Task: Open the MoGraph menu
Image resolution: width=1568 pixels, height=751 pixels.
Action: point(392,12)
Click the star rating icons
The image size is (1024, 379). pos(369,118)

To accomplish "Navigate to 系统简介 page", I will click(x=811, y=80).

---

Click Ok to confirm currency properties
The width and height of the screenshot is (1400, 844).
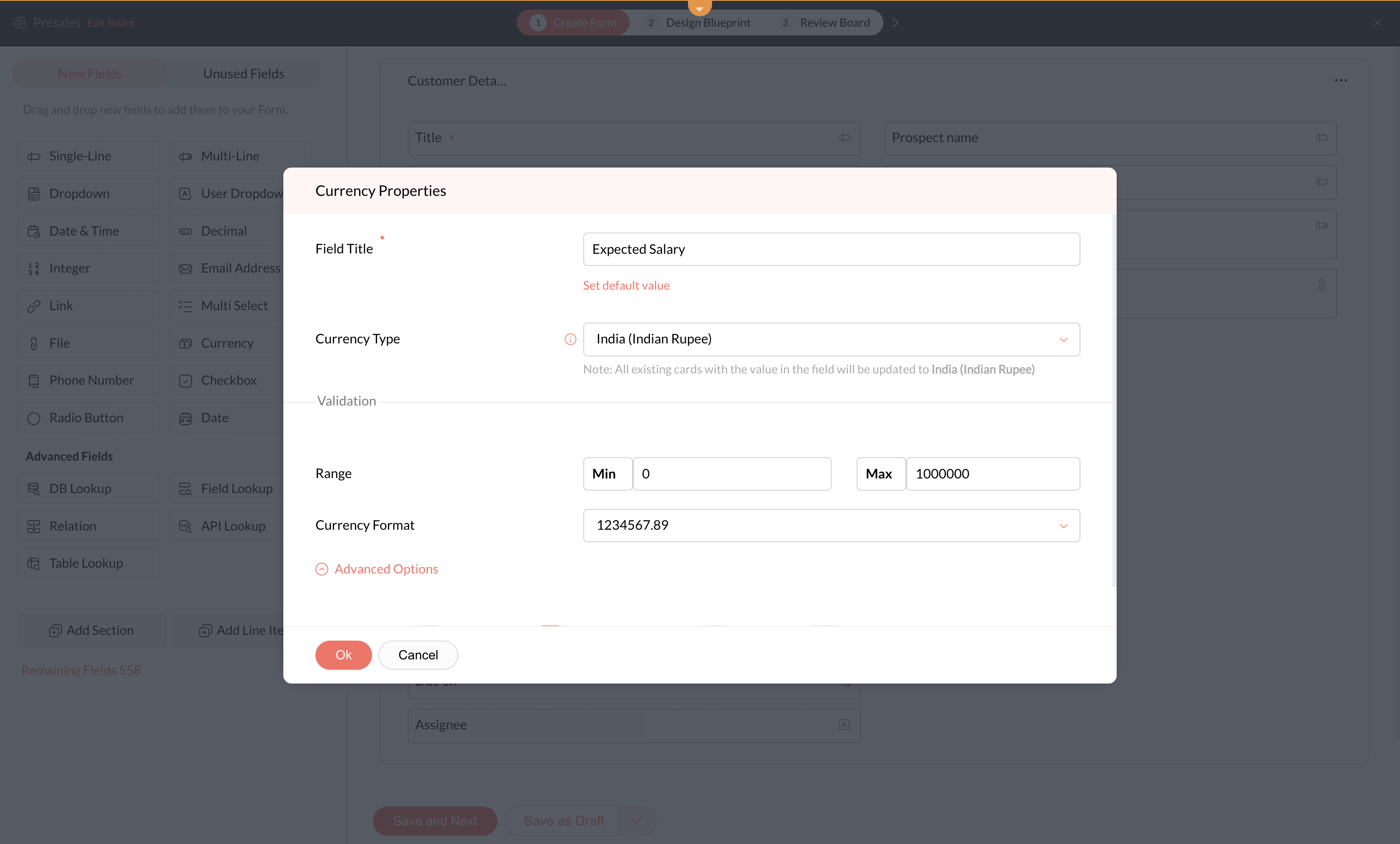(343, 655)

What is expected: Reproduce the items verbatim, starting at the line containing "Task: Open the MoGraph menu" and ending at the line containing "will click(x=811, y=80).".

Result of this exercise:
Task: Open the MoGraph menu
Image resolution: width=1568 pixels, height=751 pixels.
Action: point(392,12)
Click the star rating icons
The image size is (1024, 379). pos(369,118)

To accomplish "Navigate to 系统简介 page", I will click(x=811, y=80).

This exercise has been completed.